##### Excerpt provided #####

So far in these monthly columns we’ve reviewed the monthly performance of the region’s bond markets, looking at the major events that have happened over the past few weeks. However, what we’ve not done yet is look at why regional investors should look at the bond markets at all, and why so many investors chose to hold bonds as part of their portfolios.
The reasons investors chose to hold bonds are split between macro points – i.e. why hold bonds at all and micro: why hold specific bonds from specific issuers. Before we look at the region’s bond markets, we perhaps need to take a look at what bonds are and how they work.
Bonds function essentially like a loan – where you, as investor, lend money to the borrower, called the ‘issuer’ of the bond. Governments and corporations both need to issue bonds, whether they are raising money for expansion – such as a new factory, or, in the case of a government, a new infrastructure project. In this respect, bonds are launched as a funding source for the issuer, sitting alongside bank loans and the organizations cash reserves.
Of course, this ‘loan’ needs to be repaid eventually, and bonds are issued with a specific maturity date, spelling out exactly when the investor will be repaid. This is one of the reasons they are called ‘fixed-income’ – investors know the amount of cash they will get back if they hold the bond until maturity.
This means that investors don’t just get a chance to invest in bonds from a specific issuer, but can invest in the issuers’ 5 or 10 year bonds, for instance. And investors don’t need to hold them until maturity. Many – if not most – regional investors chose to trade these bonds in the ‘secondary’ market; buying and selling bonds for profit. HSBC recently launched a retail bond platform to help investors actively buy and sell regional bonds – ensuring that there’s a market of buyers and sellers for all regional bonds. Already established in the UAE, this has been rolled out to Bahrain and Qatar.
But why should investors look to hold bonds at all as part of their portfolio at all? Perhaps the prime reason is the perceived level of risk when compared to equity stocks. Bonds represent debt, and stocks represent equity ownership so they are treated very differently if there’s a default. When we look at who gets paid back first, debt holders have priority over shareholders.
This means that in a worst-case scenario – such as bankruptcy – it might well be that after bond holders have been paid out, equity shareholders face losing their entire investment. Of course, if the default was severe, and assets low, there’s even a risk Bond holders are impacted – but they remain insulated by a buffer of equity holders. This is, of course, not to say that investors should not hold equities – many provide a dividend, and equities have historically proven an effective method of growing capital over the long term and protecting against inflation, but that investors should be aware of the opportunities presented by bonds.
Second, as ‘fixed income’ many bonds offer investors a set coupon, reliably and regularly paid under the terms of the bonds, differing from the floating rate of any equity dividend. This means that any investors who chose to hold the bonds until their maturity at least get paid for doing so.

##### Input data #####

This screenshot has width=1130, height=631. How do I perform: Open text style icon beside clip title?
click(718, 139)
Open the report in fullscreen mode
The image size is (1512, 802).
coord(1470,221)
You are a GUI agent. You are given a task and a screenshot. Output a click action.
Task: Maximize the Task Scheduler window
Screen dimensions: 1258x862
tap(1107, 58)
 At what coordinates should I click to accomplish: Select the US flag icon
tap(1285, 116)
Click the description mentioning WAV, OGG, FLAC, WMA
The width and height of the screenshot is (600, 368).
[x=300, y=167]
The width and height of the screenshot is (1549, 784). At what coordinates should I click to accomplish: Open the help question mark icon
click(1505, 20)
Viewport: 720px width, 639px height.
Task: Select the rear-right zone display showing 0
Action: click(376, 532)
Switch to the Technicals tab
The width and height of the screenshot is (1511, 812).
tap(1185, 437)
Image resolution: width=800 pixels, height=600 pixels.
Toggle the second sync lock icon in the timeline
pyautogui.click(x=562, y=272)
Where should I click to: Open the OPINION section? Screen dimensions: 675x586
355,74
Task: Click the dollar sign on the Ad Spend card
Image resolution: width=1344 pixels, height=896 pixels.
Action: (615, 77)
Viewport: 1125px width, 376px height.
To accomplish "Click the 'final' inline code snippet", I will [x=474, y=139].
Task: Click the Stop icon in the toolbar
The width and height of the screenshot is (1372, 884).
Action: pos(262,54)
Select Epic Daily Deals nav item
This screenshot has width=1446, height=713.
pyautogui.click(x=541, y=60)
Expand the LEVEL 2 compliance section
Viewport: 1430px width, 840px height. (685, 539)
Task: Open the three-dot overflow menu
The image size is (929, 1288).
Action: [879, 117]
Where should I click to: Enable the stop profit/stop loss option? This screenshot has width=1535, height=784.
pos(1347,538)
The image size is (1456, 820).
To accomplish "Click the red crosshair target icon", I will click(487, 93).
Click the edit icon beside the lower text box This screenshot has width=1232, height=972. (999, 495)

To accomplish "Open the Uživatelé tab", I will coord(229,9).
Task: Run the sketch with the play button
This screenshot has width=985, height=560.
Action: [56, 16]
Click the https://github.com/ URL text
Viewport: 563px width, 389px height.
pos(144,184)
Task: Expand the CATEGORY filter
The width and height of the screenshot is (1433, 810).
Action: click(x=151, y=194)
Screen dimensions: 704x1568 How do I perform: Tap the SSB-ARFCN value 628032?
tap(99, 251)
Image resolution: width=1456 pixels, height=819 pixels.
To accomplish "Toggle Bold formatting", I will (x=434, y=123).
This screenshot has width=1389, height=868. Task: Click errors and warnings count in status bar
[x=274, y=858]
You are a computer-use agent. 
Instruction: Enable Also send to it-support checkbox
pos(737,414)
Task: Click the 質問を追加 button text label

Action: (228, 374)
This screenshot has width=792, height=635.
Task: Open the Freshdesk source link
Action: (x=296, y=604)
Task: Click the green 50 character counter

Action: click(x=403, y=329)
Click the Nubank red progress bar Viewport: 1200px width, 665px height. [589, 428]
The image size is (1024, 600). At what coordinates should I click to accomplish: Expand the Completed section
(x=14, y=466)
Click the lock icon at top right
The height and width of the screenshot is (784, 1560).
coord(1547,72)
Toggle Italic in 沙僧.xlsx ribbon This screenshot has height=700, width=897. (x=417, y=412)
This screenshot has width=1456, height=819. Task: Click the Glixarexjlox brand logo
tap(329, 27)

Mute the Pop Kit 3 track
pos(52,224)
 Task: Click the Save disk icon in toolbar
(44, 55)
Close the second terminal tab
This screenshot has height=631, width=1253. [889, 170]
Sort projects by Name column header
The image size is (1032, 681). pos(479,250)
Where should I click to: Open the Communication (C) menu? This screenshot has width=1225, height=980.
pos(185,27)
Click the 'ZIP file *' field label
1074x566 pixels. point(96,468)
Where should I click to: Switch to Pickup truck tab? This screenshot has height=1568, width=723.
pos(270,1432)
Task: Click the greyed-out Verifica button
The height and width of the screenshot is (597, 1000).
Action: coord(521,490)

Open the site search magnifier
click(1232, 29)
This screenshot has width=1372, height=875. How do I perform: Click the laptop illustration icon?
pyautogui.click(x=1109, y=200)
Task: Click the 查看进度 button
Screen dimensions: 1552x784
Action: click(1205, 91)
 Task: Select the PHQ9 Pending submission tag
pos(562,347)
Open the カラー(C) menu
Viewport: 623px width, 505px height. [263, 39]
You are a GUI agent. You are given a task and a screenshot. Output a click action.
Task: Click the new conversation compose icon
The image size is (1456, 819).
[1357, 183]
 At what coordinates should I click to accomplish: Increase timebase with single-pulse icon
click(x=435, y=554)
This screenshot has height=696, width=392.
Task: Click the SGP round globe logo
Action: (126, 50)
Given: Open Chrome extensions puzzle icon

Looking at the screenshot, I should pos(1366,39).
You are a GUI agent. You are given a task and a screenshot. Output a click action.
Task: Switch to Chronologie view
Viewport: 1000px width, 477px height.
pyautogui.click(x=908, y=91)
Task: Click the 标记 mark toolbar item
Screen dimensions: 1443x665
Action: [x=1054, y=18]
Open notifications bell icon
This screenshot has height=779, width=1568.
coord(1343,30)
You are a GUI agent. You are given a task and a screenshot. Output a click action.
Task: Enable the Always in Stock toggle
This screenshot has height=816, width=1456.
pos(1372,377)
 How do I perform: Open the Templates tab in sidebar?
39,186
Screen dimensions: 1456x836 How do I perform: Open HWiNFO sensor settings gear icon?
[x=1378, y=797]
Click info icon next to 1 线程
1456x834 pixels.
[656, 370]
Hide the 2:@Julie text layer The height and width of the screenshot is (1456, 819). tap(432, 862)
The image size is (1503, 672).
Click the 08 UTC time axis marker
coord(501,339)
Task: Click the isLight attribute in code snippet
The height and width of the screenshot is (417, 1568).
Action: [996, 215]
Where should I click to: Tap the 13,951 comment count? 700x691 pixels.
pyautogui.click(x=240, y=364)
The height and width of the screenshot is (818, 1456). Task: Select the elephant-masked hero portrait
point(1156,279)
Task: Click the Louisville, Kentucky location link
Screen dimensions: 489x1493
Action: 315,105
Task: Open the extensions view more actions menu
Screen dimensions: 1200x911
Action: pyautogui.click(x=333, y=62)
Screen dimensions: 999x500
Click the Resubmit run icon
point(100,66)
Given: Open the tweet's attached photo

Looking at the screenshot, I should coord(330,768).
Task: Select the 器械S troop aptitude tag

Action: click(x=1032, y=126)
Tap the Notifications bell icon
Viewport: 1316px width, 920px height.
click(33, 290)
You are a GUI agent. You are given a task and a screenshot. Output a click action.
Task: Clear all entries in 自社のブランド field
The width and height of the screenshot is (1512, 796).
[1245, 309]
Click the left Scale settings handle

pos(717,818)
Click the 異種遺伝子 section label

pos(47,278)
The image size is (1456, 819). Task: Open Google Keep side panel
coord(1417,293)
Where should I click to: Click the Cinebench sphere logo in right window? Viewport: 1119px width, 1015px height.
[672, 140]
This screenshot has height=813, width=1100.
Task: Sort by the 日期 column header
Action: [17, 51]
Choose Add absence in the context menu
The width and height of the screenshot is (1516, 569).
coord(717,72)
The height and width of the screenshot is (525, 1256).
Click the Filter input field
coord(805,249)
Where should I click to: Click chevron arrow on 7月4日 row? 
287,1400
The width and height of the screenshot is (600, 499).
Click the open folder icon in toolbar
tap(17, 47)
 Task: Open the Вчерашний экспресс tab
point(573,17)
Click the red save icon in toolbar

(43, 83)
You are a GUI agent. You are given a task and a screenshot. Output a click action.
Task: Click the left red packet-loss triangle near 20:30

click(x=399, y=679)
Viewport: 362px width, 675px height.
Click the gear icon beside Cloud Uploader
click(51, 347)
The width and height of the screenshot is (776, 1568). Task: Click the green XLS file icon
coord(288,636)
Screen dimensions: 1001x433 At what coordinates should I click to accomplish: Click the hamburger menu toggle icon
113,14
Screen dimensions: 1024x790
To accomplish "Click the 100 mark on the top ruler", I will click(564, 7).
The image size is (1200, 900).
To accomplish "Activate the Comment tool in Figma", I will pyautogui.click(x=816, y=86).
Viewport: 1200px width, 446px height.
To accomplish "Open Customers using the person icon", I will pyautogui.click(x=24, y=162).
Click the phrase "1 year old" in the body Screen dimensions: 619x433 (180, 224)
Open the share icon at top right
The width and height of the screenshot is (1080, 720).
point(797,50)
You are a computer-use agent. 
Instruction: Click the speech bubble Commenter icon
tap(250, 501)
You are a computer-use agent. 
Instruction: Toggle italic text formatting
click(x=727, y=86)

#####

=== Tasks and exercises ===
a) Please recast the rows, everything from the one containing "Expand the LEVEL 2 compliance section" down to the one containing "Toggle Italic in", as a JSON list of strings with one string per line and blank lines left out.
b) Continue the column on why investors hold bonds from the point where it stops.

=== Answers to the exercises ===
a)
[
  "Expand the LEVEL 2 compliance section",
  "Viewport: 1430px width, 840px height. (685, 539)",
  "Task: Open the three-dot overflow menu",
  "The image size is (929, 1288).",
  "Action: [879, 117]",
  "Where should I click to: Enable the stop profit/stop loss option? This screenshot has width=1535, height=784.",
  "pos(1347,538)",
  "The image size is (1456, 820).",
  "To accomplish \"Click the red crosshair target icon\", I will click(487, 93).",
  "Click the edit icon beside the lower text box This screenshot has width=1232, height=972. (999, 495)",
  "To accomplish \"Open the Uživatelé tab\", I will coord(229,9).",
  "Task: Run the sketch with the play button",
  "This screenshot has width=985, height=560.",
  "Action: [56, 16]",
  "Click the https://github.com/ URL text",
  "Viewport: 563px width, 389px height.",
  "pos(144,184)",
  "Task: Expand the CATEGORY filter",
  "The width and height of the screenshot is (1433, 810).",
  "Action: click(x=151, y=194)",
  "Screen dimensions: 704x1568 How do I perform: Tap the SSB-ARFCN value 628032?",
  "tap(99, 251)",
  "Image resolution: width=1456 pixels, height=819 pixels.",
  "To accomplish \"Toggle Bold formatting\", I will (x=434, y=123).",
  "This screenshot has width=1389, height=868. Task: Click errors and warnings count in status bar",
  "[x=274, y=858]",
  "You are a computer-use agent. ",
  "Instruction: Enable Also send to it-support checkbox",
  "pos(737,414)",
  "Task: Click the 質問を追加 button text label",
  "Action: (228, 374)",
  "This screenshot has width=792, height=635.",
  "Task: Open the Freshdesk source link",
  "Action: (x=296, y=604)",
  "Task: Click the green 50 character counter",
  "Action: click(x=403, y=329)",
  "Click the Nubank red progress bar Viewport: 1200px width, 665px height. [589, 428]",
  "The image size is (1024, 600). At what coordinates should I click to accomplish: Expand the Completed section",
  "(x=14, y=466)",
  "Click the lock icon at top right",
  "The height and width of the screenshot is (784, 1560).",
  "coord(1547,72)",
  "Toggle Italic in 沙僧.xlsx ribbon This screenshot has height=700, width=897. (x=417, y=412)"
]

b)
When we look at how investors hold bonds, many chose to do so though bond or Sukuk funds. These are specifically designed to provide investors with access to a range of funds on a specific theme – for instance technology, or real estate. While they provide diversified exposure, as they are often ‘actively’ run, i.e. by a fund manager, there are fees attached to this. However, what we recently noticed from the activity on our retail bond platform is that the number of investors coming into branches and buying specific bonds after conducting their own research has massively increased. We’re only in the first part of 2012, but already volumes have exceeded the 2011.
Typically, investors are looking at bonds that they know and understand – the so called ‘national champions’. These are household names that give investors a level of comfort in their investment. These are often more liquid – meaning that investors who want to cash out of the bond, find a range of ready investors through the platform.
But investment isn’t limited to regional buyers and sellers. Over the last decade, international investors have shown a clear interest in buying MENA issued bonds. Part of the reason for this is the levels of return available in the region, which means that the bonds are particularly attractive to international investors looking for yield.
However, I think this ‘hunt for yield’s is only part of the story. While important, it’s more significant that international investors have the confidence to invest in a region they have, perhaps, not even visited. Regional companies issuing bonds have made great steps in improving their transparency and reporting, and this has lifted the reputation of not just the issuer of the specific bond, but the whole region.
Second, it was less than a decade ago that the only regional bond issuers were banks. Over the past five years, we’ve seen a massive increase in the number, and type of issuers who have sought to come to market. From utility companies to regional corporations, issuers have all found willing international buyers for their bonds.
So, the final question needs to be what’s holding the region’s bond markets back? Bonds are typically issued in a minimum denomination of US$100,000 and above meaning that retail investors looking to access the bond markets may be better served by bond funds.
However, this might not be the problem it first appears to be. First of all, many investors in bonds are affluent and experienced investors, so US$100,000 invested in one asset may well just match their other investments. Second, these bonds are actively traded, so investors can trade in and out of specific bonds, matching the needs of their overall investment strategy.
It’s therefore clear that bonds are an important option for regional and international investors – whether they are seeking a regular coupon payment or want to actively trade bonds. But what is more significant is how the range, and the depth of bonds offered in the region has increased. They stand as a testament to the maturity and the importance of MENA to international investors, and that’s something we can be proud of.